Having read your article Importation of trophies from Africa into EU in the June edition (Vol. 11 #3) of the African Indaba, I’m afraid that it does not correctly reflect the legal situation for hunters normally residing in the EU, as regards the importation of hippo specimens from Mozambique. It is indeed true that the EU has listed specimens from the hippo (Hippopotamus amphibius) from Mozambique in its latest “Suspension Regulation”, Commission Regulation (EU) No 578/2013. However, since that species is listed in Annex B to Council Regulation (EC) No 338/97, hunters normally residing in the EU are still able to import its trophies into the Union for non-commercial purposes under the personal and household effects derogation, provided that an export permit can be provided to the EU customs.
This is how it works: The importation of Annex B specimens (such as from the Hippopotamus amphibius) into the EU is normally governed by Article 4, paragraph 2 of Council Regulation (EC) No338/97 .
Both an export and an import permit will be required. In case the importation of specimens of an Annex B species be suspended in accordance with Article 4, paragraph 6 (i.e. through listing in the suspension regulation), an import permit cannot be obtained from the management authority of the Member State of destination and thus the importation cannot lawfully occur. So far your article is correct.
However, according to the Article 7, paragraph 3 (Personal and Household Effects) of Council Regulation (EC) No 338/97, the provisions of Article 4 (as described above) “shall not apply to dead specimens, parts and derivatives of species listed in Annexes A to D which are personal or household effects being introduced into the Community, or exported or re-exported there from, in compliance with provisions that shall be specified by the Commission”.
The details of this derogation have been implemented in Articles 57 and 58 of Commission Regulation (EC) No 865/2006 Article 57, paragraph 3 of that regulation provides that “the first introduction into the Community of personal or household effects, including hunting trophies, by a person normally residing in the Community and involving specimens of species listed in Annex B to Regulation (EC) No 338/97 shall not require the presentation to customs of an import permit, provided that the original of a (re-)export document and a copy thereof are presented.”

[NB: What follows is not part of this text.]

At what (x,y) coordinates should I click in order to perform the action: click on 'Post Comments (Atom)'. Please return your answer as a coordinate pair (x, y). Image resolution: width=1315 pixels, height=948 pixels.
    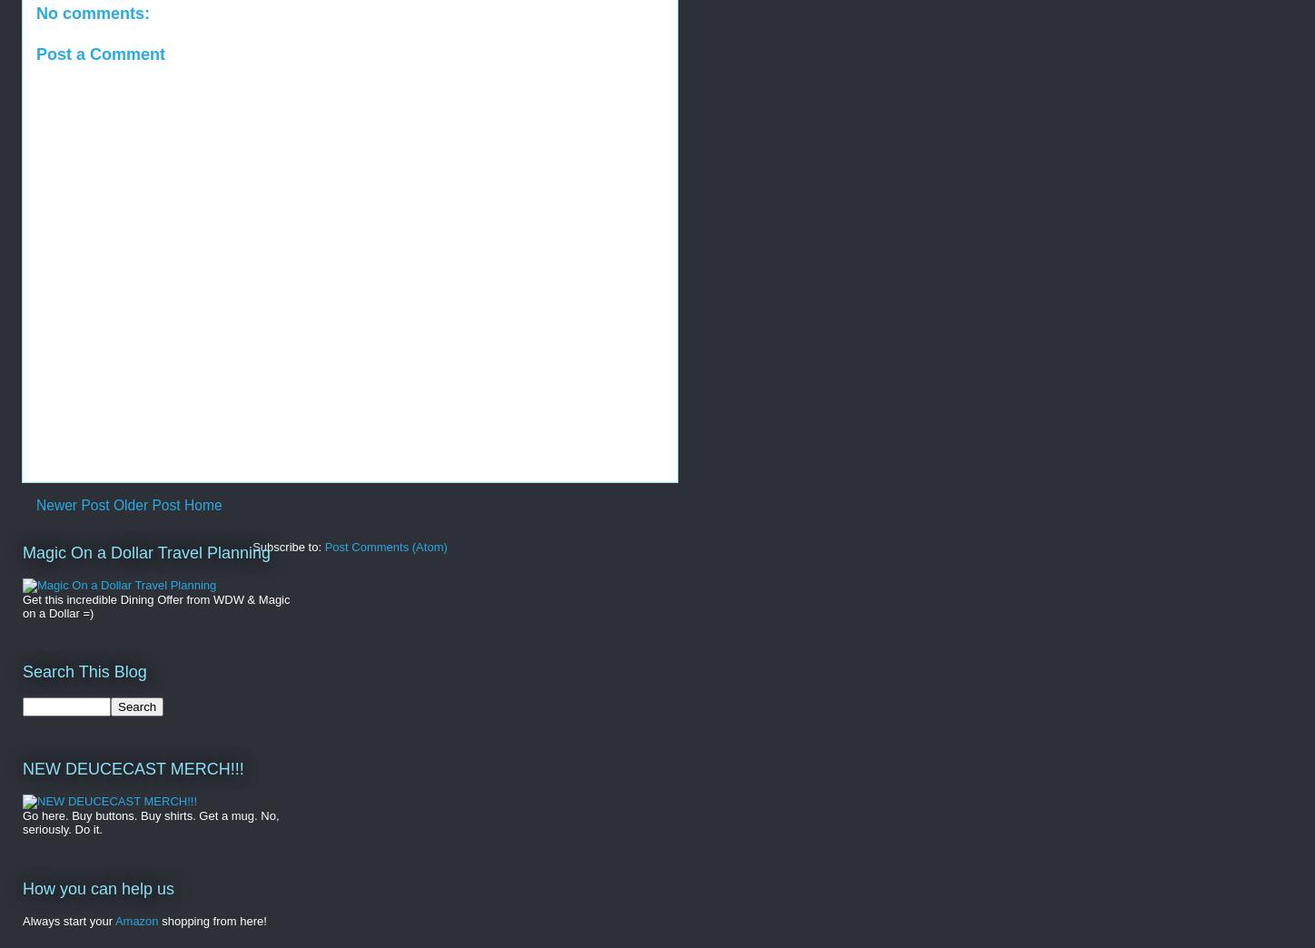
    Looking at the image, I should click on (322, 546).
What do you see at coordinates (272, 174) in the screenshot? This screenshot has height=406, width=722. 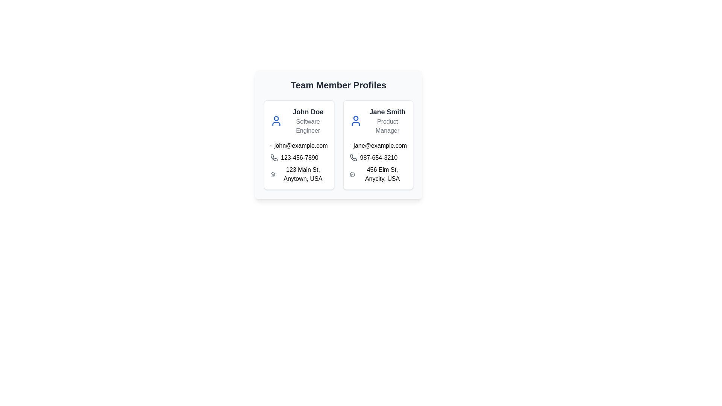 I see `the home address icon located to the left of the text '123 Main St, Anytown, USA' in the user's profile card` at bounding box center [272, 174].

In conclusion, the listing of an Annex B species in the EU suspension regulation (EU) No 578/2013 or a negative opinion from the EU Scientific Review Group issued regarding a specific Annex B species, do not prevent hunters normally residing in the EU to import its trophies into the Union for non-commercial purposes under the personal and household effects derogation, provided that an export or re-export permit can be provided to the EU customs. (The same is not true for Annex A species, but that is not what we are concerned with here.)